PROBLEM DESCRIPTION:
Reproduce the line containing "Where should I click to: Click the document" and every line after it through the end of the records. Include nothing else.

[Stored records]
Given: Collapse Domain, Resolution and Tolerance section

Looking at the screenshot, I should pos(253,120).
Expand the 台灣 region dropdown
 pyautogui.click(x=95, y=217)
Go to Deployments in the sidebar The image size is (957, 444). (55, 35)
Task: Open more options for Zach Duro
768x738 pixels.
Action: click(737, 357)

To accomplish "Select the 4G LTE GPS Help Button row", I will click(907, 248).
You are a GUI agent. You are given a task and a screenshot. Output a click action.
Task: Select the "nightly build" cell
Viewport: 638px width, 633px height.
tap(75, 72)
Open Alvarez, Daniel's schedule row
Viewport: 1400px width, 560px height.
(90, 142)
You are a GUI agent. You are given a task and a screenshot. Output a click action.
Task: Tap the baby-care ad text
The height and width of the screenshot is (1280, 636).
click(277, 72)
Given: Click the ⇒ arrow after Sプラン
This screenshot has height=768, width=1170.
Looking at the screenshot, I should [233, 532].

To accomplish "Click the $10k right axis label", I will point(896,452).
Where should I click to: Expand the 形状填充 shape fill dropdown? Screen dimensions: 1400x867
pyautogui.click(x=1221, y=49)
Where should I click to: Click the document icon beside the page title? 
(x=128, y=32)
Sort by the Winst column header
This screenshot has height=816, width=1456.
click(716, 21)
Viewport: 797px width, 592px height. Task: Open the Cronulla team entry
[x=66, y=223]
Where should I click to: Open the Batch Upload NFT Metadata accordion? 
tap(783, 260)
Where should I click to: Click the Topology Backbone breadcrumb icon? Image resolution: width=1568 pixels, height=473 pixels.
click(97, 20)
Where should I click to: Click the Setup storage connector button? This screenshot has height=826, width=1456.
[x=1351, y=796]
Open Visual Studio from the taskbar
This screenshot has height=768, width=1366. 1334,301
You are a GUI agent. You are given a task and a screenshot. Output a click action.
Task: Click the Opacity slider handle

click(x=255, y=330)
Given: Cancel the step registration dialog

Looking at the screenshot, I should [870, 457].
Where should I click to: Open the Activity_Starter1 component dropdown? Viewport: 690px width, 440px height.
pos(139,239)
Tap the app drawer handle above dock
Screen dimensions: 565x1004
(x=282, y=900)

EXERCISE RESULT:
Where should I click to: Click the document icon beside the page title? 
(x=128, y=32)
Sort by the Winst column header
This screenshot has height=816, width=1456.
click(716, 21)
Viewport: 797px width, 592px height. Task: Open the Cronulla team entry
[x=66, y=223]
Where should I click to: Open the Batch Upload NFT Metadata accordion? 
tap(783, 260)
Where should I click to: Click the Topology Backbone breadcrumb icon? Image resolution: width=1568 pixels, height=473 pixels.
click(97, 20)
Where should I click to: Click the Setup storage connector button? This screenshot has height=826, width=1456.
[x=1351, y=796]
Open Visual Studio from the taskbar
This screenshot has height=768, width=1366. 1334,301
You are a GUI agent. You are given a task and a screenshot. Output a click action.
Task: Click the Opacity slider handle

click(x=255, y=330)
Given: Cancel the step registration dialog

Looking at the screenshot, I should [870, 457].
Where should I click to: Open the Activity_Starter1 component dropdown? Viewport: 690px width, 440px height.
pos(139,239)
Tap the app drawer handle above dock
Screen dimensions: 565x1004
(x=282, y=900)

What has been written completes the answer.